(Exercise)
Copy exactly the stretch of data below from the line with "Task: Open three-dot menu for Contract file" through the line with "Task: Expand the information_schema database", including both of those lines.

--- START ---

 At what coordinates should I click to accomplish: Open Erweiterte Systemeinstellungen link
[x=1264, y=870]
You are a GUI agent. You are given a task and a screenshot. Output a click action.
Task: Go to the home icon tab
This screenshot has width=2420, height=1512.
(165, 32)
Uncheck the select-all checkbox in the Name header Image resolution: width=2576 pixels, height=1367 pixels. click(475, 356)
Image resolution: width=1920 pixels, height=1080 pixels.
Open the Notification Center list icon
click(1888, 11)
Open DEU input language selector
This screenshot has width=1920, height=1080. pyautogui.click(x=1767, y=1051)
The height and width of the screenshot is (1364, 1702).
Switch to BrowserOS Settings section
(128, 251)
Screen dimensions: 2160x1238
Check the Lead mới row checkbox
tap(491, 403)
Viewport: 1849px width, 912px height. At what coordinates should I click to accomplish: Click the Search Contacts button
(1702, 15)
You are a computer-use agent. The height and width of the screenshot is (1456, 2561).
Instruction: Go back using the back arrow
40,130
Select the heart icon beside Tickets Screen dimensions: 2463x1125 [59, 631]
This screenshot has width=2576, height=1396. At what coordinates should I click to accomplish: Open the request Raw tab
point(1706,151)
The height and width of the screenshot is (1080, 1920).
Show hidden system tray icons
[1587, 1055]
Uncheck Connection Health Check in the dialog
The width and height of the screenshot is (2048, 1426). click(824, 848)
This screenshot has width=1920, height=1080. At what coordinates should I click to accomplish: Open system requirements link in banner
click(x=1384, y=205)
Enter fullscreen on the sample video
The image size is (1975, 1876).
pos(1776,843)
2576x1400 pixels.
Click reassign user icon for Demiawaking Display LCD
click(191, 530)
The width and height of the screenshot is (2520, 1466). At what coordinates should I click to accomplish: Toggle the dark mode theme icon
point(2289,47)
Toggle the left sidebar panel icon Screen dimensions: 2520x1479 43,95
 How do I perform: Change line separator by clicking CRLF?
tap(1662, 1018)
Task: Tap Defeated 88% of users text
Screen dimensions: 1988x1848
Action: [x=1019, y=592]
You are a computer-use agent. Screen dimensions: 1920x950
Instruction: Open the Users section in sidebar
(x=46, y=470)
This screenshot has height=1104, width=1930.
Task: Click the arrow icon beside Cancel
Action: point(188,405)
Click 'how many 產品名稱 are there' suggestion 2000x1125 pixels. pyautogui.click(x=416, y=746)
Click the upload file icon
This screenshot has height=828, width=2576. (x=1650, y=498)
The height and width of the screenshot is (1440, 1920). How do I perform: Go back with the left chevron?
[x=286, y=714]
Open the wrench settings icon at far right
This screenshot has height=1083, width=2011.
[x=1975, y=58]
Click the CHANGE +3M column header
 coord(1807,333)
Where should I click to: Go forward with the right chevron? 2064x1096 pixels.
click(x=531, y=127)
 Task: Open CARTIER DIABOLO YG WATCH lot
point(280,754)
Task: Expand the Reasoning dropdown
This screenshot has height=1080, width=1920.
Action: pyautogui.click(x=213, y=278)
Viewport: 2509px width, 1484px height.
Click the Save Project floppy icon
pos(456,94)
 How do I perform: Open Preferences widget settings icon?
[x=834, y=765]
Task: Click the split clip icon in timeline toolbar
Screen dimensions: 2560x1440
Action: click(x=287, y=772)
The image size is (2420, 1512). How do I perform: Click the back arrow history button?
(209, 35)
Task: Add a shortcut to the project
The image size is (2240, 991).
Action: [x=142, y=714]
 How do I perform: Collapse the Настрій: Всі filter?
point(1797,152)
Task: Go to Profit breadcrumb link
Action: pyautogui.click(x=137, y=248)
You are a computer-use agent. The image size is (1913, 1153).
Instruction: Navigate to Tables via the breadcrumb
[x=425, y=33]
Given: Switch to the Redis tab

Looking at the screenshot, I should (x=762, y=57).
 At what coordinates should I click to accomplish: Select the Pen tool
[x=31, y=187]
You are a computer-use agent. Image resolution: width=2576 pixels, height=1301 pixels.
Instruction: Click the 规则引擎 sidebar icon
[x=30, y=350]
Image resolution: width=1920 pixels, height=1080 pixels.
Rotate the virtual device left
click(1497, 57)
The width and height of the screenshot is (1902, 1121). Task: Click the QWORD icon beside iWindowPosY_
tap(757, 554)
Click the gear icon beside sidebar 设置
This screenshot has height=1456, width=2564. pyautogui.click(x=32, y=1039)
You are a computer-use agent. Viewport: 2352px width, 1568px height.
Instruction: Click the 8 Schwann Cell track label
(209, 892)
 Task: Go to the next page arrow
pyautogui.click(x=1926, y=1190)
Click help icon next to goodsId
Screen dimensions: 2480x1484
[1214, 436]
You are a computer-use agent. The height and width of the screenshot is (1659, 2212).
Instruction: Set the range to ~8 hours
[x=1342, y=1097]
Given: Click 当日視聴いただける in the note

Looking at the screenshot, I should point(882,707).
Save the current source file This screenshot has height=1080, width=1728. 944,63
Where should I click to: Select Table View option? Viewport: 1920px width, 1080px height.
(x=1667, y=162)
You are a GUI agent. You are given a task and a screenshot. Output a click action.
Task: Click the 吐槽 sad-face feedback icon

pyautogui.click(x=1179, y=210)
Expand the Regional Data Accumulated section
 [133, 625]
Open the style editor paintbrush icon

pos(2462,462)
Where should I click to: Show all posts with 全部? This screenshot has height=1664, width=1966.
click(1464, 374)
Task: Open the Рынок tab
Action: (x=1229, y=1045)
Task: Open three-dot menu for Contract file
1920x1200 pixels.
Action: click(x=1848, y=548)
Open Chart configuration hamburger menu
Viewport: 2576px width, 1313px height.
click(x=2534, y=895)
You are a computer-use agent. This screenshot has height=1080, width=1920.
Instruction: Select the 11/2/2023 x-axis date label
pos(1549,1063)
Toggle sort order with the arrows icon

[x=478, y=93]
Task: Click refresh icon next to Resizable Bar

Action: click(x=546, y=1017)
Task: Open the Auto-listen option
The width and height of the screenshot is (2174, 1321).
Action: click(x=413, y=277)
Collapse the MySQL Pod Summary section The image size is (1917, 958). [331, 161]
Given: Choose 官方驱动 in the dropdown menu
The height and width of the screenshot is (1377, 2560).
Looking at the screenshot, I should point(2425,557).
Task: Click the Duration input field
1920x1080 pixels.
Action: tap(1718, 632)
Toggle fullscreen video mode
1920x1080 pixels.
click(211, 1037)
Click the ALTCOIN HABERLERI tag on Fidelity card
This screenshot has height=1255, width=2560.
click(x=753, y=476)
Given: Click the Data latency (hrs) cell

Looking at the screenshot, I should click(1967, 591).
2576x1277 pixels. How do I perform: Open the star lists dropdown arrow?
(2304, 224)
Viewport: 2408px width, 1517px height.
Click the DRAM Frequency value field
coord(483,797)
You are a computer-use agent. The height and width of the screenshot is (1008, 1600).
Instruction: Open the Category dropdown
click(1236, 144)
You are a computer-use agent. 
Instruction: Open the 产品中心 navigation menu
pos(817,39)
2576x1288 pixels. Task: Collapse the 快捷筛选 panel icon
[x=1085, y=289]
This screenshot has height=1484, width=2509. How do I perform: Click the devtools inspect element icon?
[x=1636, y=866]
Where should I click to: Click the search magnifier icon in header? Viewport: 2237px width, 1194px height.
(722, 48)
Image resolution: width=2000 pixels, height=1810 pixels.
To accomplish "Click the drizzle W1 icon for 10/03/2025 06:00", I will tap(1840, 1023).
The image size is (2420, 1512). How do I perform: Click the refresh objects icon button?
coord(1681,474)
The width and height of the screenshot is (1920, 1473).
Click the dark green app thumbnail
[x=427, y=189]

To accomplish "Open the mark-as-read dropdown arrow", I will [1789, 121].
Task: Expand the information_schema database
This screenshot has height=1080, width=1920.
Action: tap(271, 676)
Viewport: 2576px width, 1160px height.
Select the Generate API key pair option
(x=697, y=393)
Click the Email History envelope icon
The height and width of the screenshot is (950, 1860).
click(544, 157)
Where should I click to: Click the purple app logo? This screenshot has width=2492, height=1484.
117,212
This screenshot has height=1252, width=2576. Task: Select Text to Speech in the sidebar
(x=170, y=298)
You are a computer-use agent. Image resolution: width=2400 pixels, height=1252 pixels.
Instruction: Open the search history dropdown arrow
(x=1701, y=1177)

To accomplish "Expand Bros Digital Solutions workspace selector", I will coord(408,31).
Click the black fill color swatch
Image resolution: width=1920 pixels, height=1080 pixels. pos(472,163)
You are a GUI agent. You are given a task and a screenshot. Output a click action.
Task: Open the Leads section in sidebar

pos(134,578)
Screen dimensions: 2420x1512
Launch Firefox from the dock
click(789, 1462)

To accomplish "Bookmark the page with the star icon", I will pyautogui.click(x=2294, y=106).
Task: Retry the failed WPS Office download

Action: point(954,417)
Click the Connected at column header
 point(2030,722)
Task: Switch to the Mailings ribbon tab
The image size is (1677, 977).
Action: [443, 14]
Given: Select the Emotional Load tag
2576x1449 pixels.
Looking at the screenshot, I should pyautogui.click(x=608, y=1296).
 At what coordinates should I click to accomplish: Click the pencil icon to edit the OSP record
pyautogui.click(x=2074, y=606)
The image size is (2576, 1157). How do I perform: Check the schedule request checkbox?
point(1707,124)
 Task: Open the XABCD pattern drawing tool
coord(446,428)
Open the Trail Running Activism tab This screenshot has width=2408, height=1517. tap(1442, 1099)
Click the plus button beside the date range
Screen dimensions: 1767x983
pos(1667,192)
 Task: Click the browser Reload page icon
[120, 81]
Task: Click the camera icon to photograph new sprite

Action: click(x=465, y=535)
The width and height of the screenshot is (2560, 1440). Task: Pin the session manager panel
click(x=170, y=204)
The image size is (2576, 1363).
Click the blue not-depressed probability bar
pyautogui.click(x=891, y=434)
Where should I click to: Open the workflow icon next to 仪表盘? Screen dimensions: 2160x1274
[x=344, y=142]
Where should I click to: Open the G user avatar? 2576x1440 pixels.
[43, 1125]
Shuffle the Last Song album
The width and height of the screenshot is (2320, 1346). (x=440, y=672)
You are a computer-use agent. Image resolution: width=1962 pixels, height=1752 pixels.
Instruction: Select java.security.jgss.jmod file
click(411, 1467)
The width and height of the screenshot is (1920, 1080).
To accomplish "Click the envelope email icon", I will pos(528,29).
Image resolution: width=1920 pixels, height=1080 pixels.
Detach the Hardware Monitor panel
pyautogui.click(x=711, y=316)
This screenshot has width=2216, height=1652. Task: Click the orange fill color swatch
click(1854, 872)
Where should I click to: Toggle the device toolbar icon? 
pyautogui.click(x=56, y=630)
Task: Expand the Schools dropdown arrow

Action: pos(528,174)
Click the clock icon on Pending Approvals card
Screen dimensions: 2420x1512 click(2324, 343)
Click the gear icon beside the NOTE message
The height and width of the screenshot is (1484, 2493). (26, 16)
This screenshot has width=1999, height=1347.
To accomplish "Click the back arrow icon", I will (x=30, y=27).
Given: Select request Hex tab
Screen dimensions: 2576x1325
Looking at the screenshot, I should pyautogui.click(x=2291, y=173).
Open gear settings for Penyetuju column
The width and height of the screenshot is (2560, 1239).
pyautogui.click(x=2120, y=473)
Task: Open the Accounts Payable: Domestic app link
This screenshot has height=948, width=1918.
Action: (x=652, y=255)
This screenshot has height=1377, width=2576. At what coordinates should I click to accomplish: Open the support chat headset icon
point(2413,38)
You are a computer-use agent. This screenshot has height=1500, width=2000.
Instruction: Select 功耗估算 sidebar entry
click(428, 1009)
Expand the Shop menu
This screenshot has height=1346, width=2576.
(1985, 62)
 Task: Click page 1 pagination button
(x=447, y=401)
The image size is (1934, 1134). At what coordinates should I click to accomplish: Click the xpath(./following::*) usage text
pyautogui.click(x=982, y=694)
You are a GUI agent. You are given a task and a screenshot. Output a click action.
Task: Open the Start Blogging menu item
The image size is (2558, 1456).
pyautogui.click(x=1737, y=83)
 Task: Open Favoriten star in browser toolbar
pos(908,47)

--- END ---

(Worked solution)
Task: Open three-dot menu for Contract file
1920x1200 pixels.
Action: click(x=1848, y=548)
Open Chart configuration hamburger menu
Viewport: 2576px width, 1313px height.
click(x=2534, y=895)
You are a computer-use agent. This screenshot has height=1080, width=1920.
Instruction: Select the 11/2/2023 x-axis date label
pos(1549,1063)
Toggle sort order with the arrows icon

[x=478, y=93]
Task: Click refresh icon next to Resizable Bar

Action: click(x=546, y=1017)
Task: Open the Auto-listen option
The width and height of the screenshot is (2174, 1321).
Action: click(x=413, y=277)
Collapse the MySQL Pod Summary section The image size is (1917, 958). [331, 161]
Given: Choose 官方驱动 in the dropdown menu
The height and width of the screenshot is (1377, 2560).
Looking at the screenshot, I should point(2425,557).
Task: Click the Duration input field
1920x1080 pixels.
Action: tap(1718, 632)
Toggle fullscreen video mode
1920x1080 pixels.
click(211, 1037)
Click the ALTCOIN HABERLERI tag on Fidelity card
This screenshot has height=1255, width=2560.
click(x=753, y=476)
Given: Click the Data latency (hrs) cell

Looking at the screenshot, I should click(1967, 591).
2576x1277 pixels. How do I perform: Open the star lists dropdown arrow?
(2304, 224)
Viewport: 2408px width, 1517px height.
Click the DRAM Frequency value field
coord(483,797)
You are a computer-use agent. The height and width of the screenshot is (1008, 1600).
Instruction: Open the Category dropdown
click(1236, 144)
You are a computer-use agent. 
Instruction: Open the 产品中心 navigation menu
pos(817,39)
2576x1288 pixels. Task: Collapse the 快捷筛选 panel icon
[x=1085, y=289]
This screenshot has height=1484, width=2509. How do I perform: Click the devtools inspect element icon?
[x=1636, y=866]
Where should I click to: Click the search magnifier icon in header? Viewport: 2237px width, 1194px height.
(722, 48)
Image resolution: width=2000 pixels, height=1810 pixels.
To accomplish "Click the drizzle W1 icon for 10/03/2025 06:00", I will tap(1840, 1023).
The image size is (2420, 1512). How do I perform: Click the refresh objects icon button?
coord(1681,474)
The width and height of the screenshot is (1920, 1473).
Click the dark green app thumbnail
[x=427, y=189]

To accomplish "Open the mark-as-read dropdown arrow", I will [1789, 121].
Task: Expand the information_schema database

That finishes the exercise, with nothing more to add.